[RECORDED INFORMATION Boundary: Start]
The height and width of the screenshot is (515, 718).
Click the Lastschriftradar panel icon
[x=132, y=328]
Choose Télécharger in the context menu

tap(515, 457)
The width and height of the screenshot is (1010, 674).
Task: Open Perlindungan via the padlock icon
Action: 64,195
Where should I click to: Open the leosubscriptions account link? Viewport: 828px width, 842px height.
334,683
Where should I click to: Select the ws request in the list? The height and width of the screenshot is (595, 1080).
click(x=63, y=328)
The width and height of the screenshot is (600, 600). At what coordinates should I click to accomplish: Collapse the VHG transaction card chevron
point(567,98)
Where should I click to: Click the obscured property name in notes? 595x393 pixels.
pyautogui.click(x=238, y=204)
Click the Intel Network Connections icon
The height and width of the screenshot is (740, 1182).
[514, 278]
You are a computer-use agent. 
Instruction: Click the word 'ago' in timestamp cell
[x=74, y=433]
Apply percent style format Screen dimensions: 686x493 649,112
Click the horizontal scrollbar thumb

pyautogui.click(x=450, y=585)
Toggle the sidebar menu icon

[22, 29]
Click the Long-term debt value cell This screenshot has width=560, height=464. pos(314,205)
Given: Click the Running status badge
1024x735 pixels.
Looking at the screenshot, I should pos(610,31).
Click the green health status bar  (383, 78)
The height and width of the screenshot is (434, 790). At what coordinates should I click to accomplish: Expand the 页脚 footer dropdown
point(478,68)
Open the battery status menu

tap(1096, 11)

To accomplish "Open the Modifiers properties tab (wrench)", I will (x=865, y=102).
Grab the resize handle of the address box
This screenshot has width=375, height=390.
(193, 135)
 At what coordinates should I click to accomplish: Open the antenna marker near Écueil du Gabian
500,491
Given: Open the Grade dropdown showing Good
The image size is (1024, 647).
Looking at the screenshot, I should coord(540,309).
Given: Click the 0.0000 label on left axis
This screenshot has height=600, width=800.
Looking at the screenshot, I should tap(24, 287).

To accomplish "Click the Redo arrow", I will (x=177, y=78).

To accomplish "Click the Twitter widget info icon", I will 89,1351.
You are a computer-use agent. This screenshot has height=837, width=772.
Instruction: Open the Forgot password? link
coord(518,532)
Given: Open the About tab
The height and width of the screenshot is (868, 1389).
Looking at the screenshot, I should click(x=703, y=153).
[RECORDED INFORMATION Boundary: End]
§ **WHAT IS BEING ASKED**: Bring together all lines in the records where the word "agent" is found.

§ **EXERCISE ANSWER**:
You are a computer-use agent. 
You are a computer-use agent. This screenshot has height=837, width=772.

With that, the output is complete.